Religion and ethics

Because I have been listening to the Mormon Stories Podcast (which I highly recommend to anyone with a connection to Mormonism. Whether you are devout, doubting or entirely left the Church, it is supre interesting.) recently, religion has been on my mind quite a bit more than normal.
The issue I raised in the previous few entries about how morality should be based on what sort of consequences emerge is related to my primary beef with religion.
(I am not like Richard Dawkins, where I think religion is a bad thing. I like a great deal about most religions and feel they are often beneficial. More so for individuals than society in general. However, there are some aspects I do not care for and this entry is about the primary one.)

My primary beef with Religion is that it frequently takes the pragmatism out of ethics. In a religious context, something may be seen as good, in and of itself, even if it has negative consequences.

Within Mormonism a good example is the Word of Wisdom.

I think even a Latter Day Saint would acknowledge that the few, relatively minor drawbacks of Green Tea are far outweighed by the numerous health benefits, while soda pop has many negative health effects and none positive(at least that I could find).

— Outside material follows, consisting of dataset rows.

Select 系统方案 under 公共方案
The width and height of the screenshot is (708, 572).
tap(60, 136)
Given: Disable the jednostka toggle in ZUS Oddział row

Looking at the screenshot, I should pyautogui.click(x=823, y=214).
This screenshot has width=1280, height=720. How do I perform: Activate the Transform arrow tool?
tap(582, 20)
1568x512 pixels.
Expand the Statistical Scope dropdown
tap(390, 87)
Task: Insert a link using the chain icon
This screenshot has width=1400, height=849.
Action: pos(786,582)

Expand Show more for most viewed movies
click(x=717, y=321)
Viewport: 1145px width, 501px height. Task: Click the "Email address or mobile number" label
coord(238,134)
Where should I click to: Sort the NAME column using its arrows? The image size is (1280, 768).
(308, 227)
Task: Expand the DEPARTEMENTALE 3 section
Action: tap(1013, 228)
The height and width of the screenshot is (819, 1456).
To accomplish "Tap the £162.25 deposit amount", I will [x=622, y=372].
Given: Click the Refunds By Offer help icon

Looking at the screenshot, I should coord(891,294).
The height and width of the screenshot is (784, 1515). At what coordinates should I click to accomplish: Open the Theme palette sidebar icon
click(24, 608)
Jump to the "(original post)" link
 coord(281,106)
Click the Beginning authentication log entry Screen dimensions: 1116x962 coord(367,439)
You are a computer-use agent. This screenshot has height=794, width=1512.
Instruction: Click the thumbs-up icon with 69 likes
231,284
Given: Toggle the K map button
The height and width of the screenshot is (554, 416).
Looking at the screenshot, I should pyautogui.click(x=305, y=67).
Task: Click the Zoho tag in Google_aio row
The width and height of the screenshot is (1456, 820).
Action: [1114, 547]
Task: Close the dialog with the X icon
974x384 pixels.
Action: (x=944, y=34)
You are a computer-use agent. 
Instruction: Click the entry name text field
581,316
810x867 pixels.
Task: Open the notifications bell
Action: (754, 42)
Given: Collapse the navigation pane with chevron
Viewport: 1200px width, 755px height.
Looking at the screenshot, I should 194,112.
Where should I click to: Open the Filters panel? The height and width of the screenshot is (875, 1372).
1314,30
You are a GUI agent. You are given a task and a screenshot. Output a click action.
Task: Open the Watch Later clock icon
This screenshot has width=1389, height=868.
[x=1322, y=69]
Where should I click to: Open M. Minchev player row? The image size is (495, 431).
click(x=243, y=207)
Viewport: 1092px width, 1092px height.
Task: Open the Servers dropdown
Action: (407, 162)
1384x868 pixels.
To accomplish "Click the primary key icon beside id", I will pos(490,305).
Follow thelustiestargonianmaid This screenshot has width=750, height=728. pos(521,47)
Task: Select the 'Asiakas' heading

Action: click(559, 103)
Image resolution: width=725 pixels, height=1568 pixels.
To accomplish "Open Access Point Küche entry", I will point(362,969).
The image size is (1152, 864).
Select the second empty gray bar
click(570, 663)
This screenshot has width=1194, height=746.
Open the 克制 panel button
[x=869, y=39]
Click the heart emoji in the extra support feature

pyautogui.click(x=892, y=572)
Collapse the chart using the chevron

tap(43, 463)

Yet only one of these is considered sinful and it isn't the one which is harmful.

While drink preferences are a minor thing, this arbitrary approach towards ethics can have devastating effects on people's lives. The best example right now is homosexuality. Unless you are religious, you will be hard pressed to have a good rational for believing homosexuality is 'wrong', and we have seen many times over the suffering that comes to queers who have been indoctrinated to belief their desires are wrong and should or even could be 'overcome'.

Granted, this isn't entirely unique to religion. We all have things which we consider to be values in and of themselves. For example, I still think being honest with ourselves is inherently valuable, even though I've read studies about how in some instances moderate self deception can have positive effects.

I guess the difference is that if I were shown to be completely wrong, that self-honesty has zero benefits while self deception was always advantageous, I would probably change my mind. Or at least, I could consider changing my mind without feeling as if I were doing something wrong. But if that value was based on religion, it is possible that no amount of reasoning could convince me.

I recently read an interesting quote that said (i'm repeating from memory so I may not be getting it exactly right. And I don't know who said it): 'Whenever a religious explanation is given for doing something, it means there are no other reasons, otherwise those would be given.'

One of the primary benefits I have found from leaving religion and something I have heard from others as well, is I am now able to take life as it is. If something seems good, I can appreciate it as good and if something seems harmful to me, I can recognize it has harmful and the millions of things which lay somewhere in between I can recognize as somewhere in between. There isn't an arbitrary moral coating over everything deciding for me.

Granted, this approach requires more out of people. One has to consider everything on it's own merits. But the work is a pleasure and ultimately is more moral. Doing things for their own sake, rather than out of obedience to another being for a reward.